A vida era uma merda. A vida naquela faculdade em si era uma merda. Eu já estava velho demais para passar por aquilo, mas vê como as coisas são fodidamente enraizadas? Não há uma idade certa para passar por um inferno como aquele, porque ninguém deveria vivenciar dores e humilhações como essa. Só que, lá no fundo, uma voz distorcida dizia maldades dolorosas: que eu merecia ser punido de alguma maneira, porque eu não era capaz de mudar quem eu era. Talvez meus pais tivessem razão, afinal, pais sempre têm razão, não é? Eles são mais sábios e sabem transmitir preocupação e amor das mais diversas maneiras, ainda que seja de um jeito frustrante às vezes... Pais são assim: querem o melhor para seus filhos. Não é?

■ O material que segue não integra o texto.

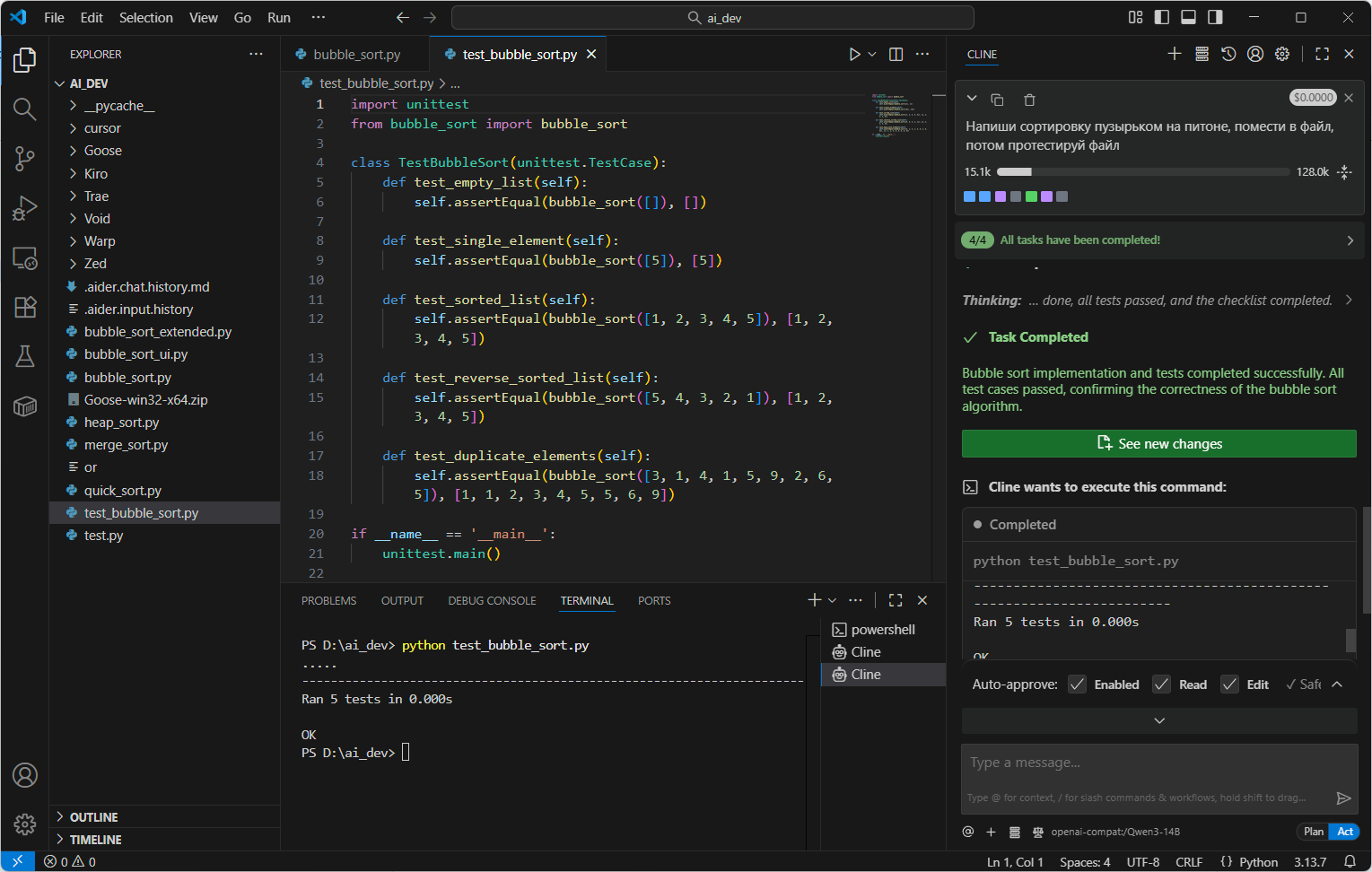Toggle the Edit auto-approve checkbox
Screen dimensions: 1372x872
tap(1229, 685)
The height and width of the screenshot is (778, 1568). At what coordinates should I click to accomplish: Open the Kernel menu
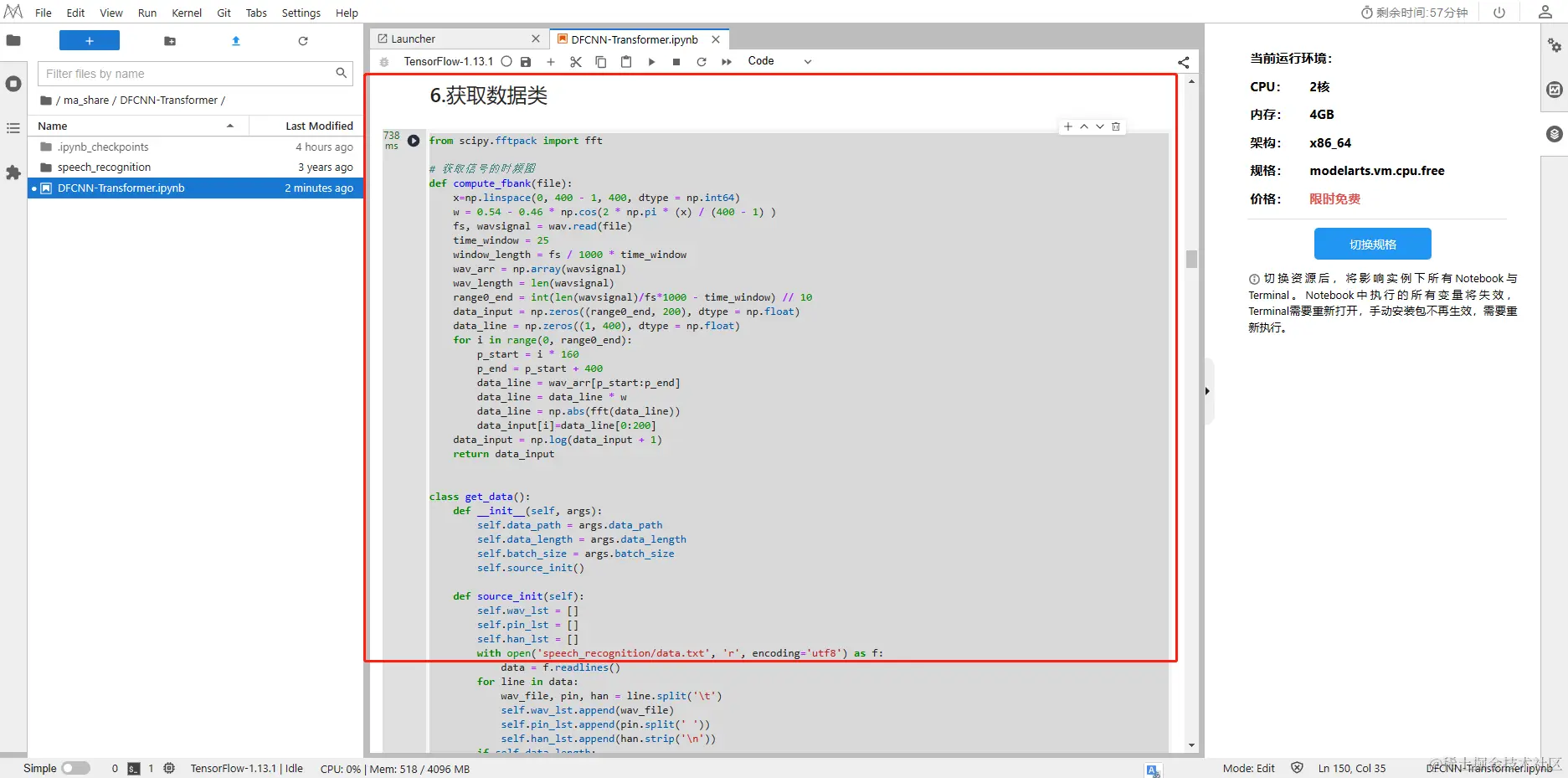[x=187, y=13]

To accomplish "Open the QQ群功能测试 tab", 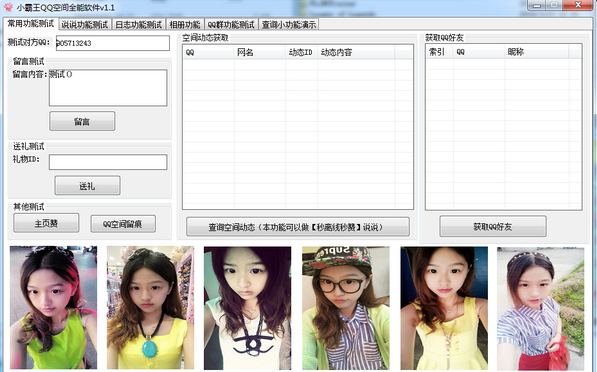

Talvez fosse uma maneira de consertar meus erros. Minha vida em especial havia virado de cabeça para baixo, tudo começou a desandar tão de repente que perdi a noção do que era real e do que era paranoias minhas. Eu sabia que a faculdade não era meu único pesadelo. Eu vinha cultivando pesadelos dentro de mim há vários meses, então, como fugir de algo que está dentro de você? Por mais que eu tentasse me esconder, eles me encontravam.
— Aish, Taehyung, se arrumou todo para estudar no final de semana? Está se encontrando com alguém escondido? — Seu tom de voz havia mudado: era mais grave e conciso, indicando plenamente o que estava por vir. — Veio dar o cu para alguém, é?
Estremeci com a respiração falha quando senti meu corpo ser bruscamente levantado e prensado contra a parede com violência. O ar parecia não chegar aos meus pulmões, meu coração estava disparado e eu tentava a todo custo me soltar de suas mãos, debatendo-me, mas ele era mais forte, eu já sabia disso e sabia o que eu passaria naquele corredor, onde ninguém se atrevia a ir assim que percebiam o que estava para acontecer. Eu tinha noção de que, mais uma vez, eu já havia perdido.
— Uma bichinha covarde como você deveria estar de quatro no chão, Taehyung... — Sua risada estava mais baixa, como se dedicasse toda a sua atenção a mim. — Fique quietinho, sua aberração.
Não demorou para que eu sentisse uma de suas mãos começar a me tocar. Primeiro o meu rosto, ele passou seus dedos por meu maxilar travado e pareceu se divertir bastante ao ver que eu mordia os lábios, suprimindo um grito de socorro. Sua pele em contato com a minha queimava de uma forma extremamente dolorosa e, quanto mais o tempo passava, mais sujo eu me sentia.
Faça alguma coisa, Taehyung! Fuja! Grite! Faça alguma merda para não passar por isso de novo!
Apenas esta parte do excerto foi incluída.